** START PROVIDED DATA **

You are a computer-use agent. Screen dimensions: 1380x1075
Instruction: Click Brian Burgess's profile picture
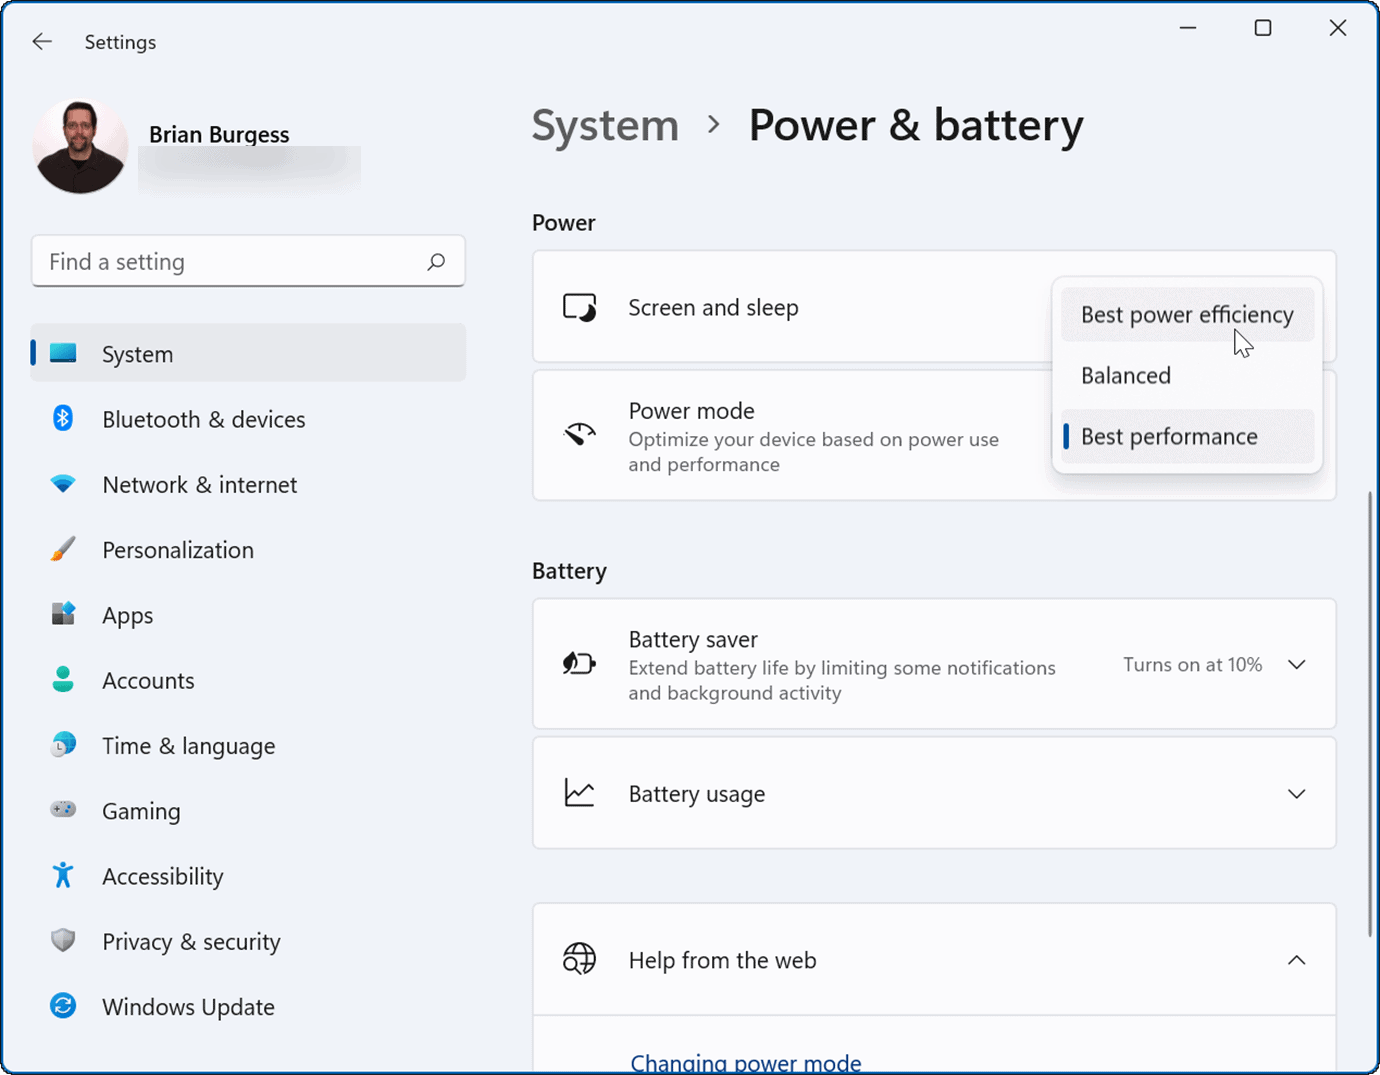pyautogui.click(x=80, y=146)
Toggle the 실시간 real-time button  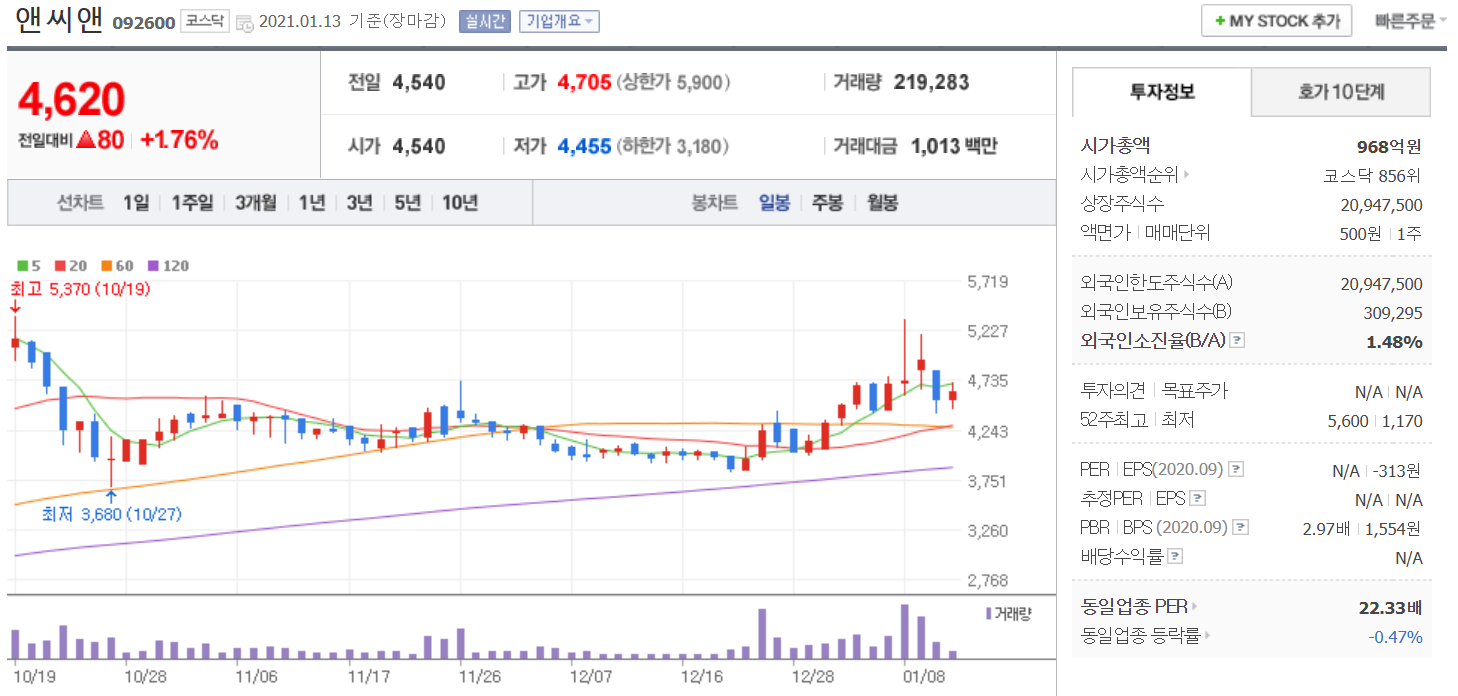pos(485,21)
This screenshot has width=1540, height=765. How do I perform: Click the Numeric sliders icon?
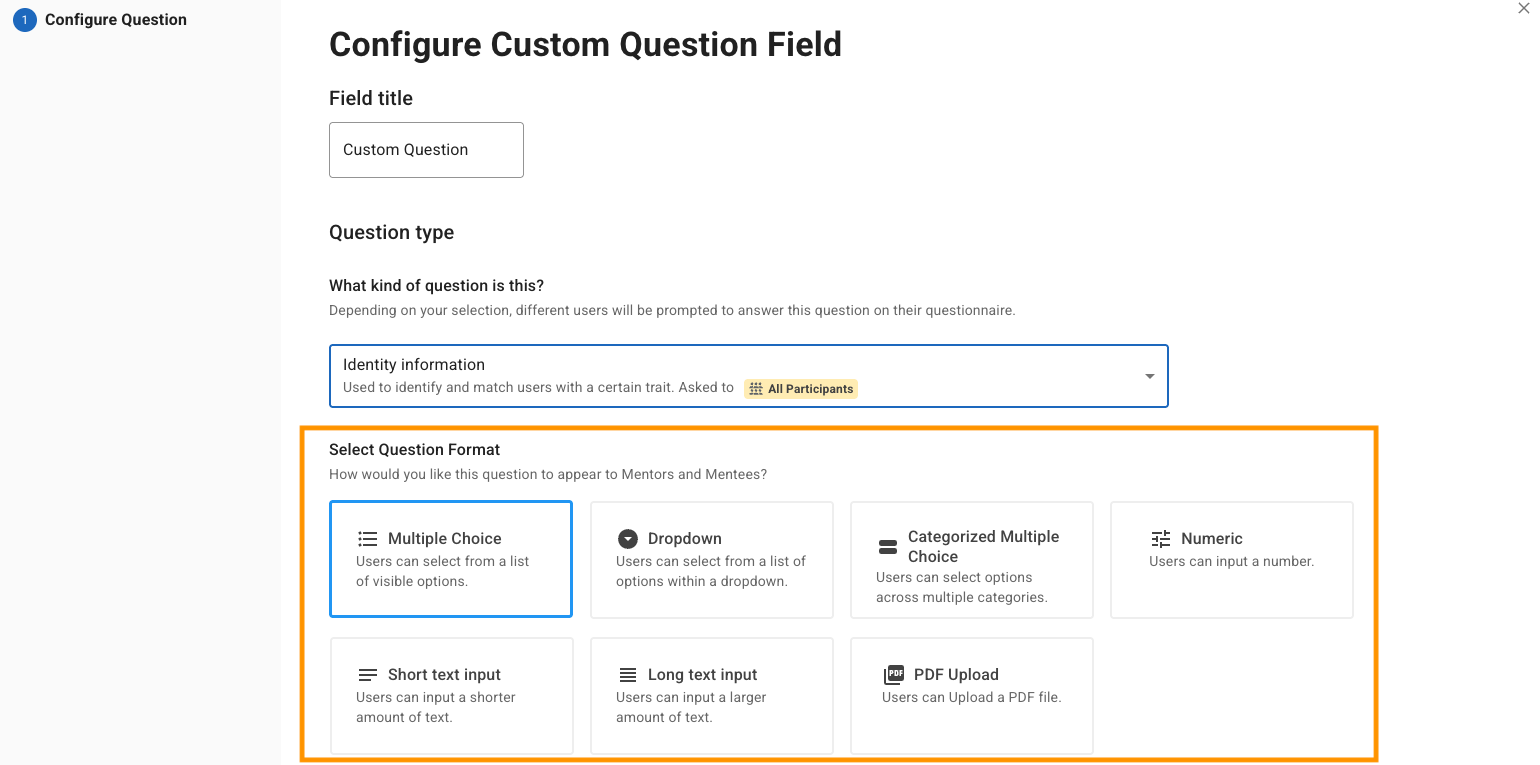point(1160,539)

** END PROVIDED DATA **
** START PROVIDED DATA **

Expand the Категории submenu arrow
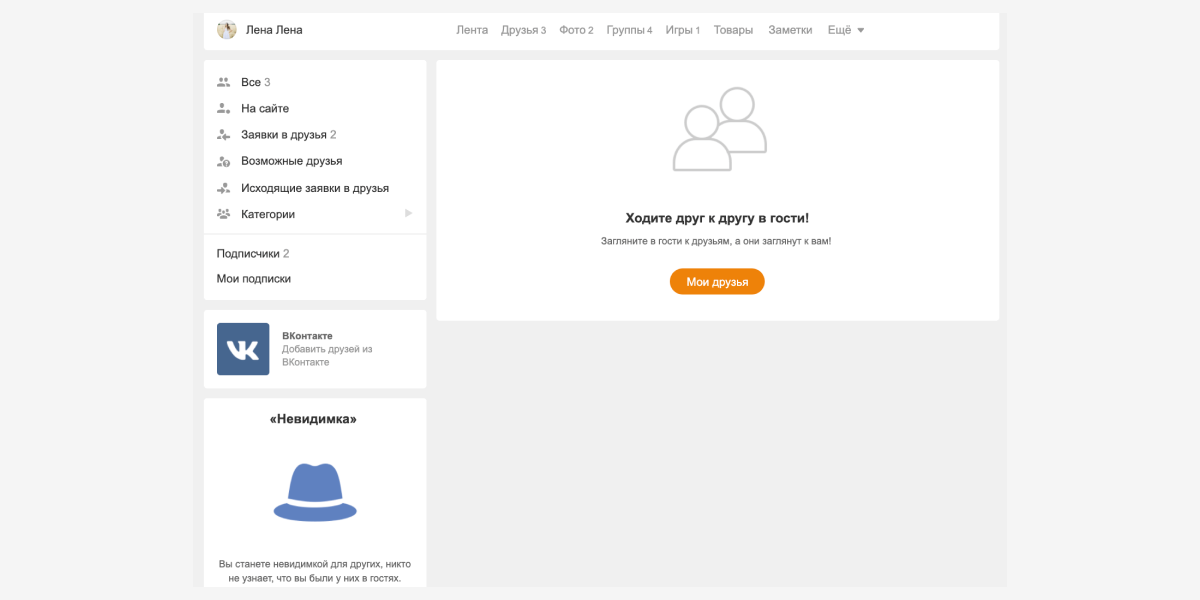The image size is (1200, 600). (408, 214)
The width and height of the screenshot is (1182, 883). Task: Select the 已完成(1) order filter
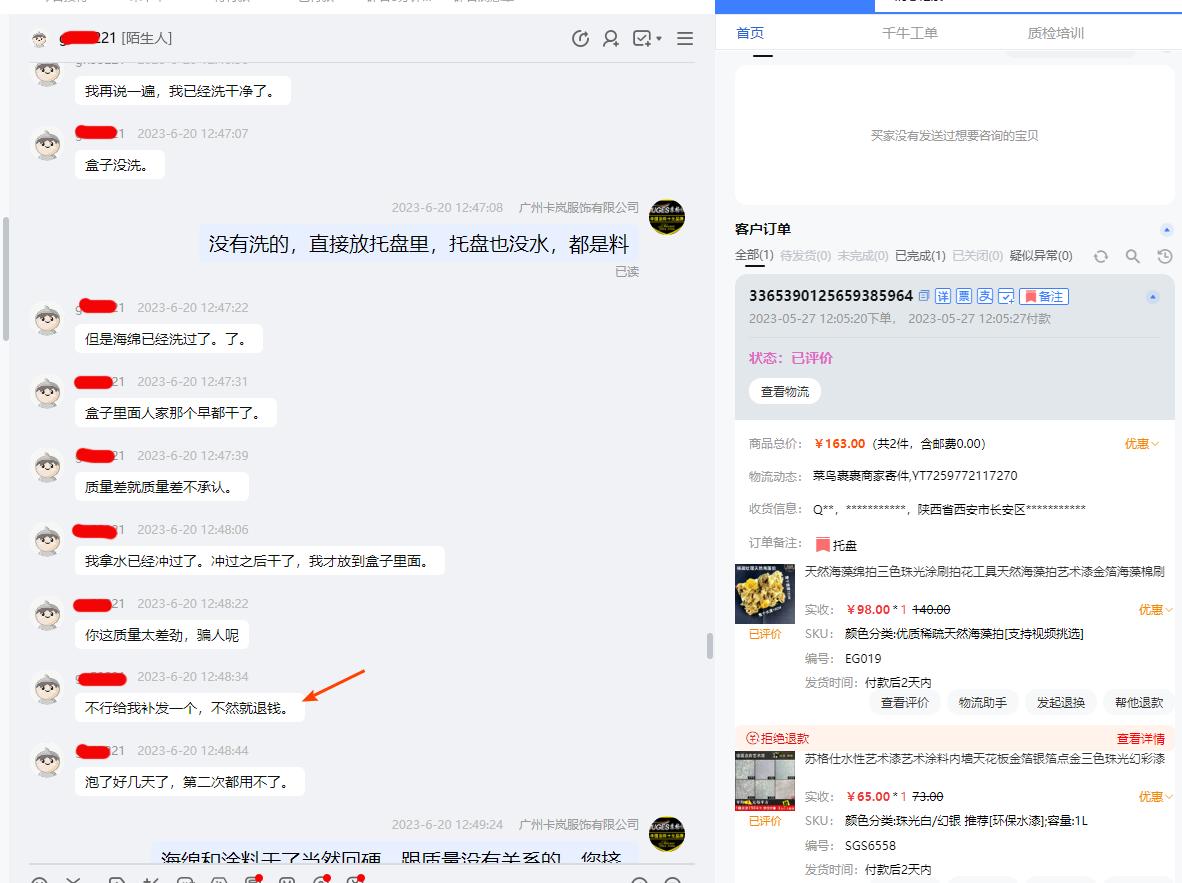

** END PROVIDED DATA **

**YOUR GOAL:**
Copy out the lines from the one containing "Expand the Категории submenu arrow" through the one containing "The width and", inclusive, word for word, without the pictures.

**CORRECT OUTPUT:**
Expand the Категории submenu arrow
The image size is (1200, 600). (408, 214)
The width and height of the screenshot is (1182, 883). Task: Select the 已完成(1) order filter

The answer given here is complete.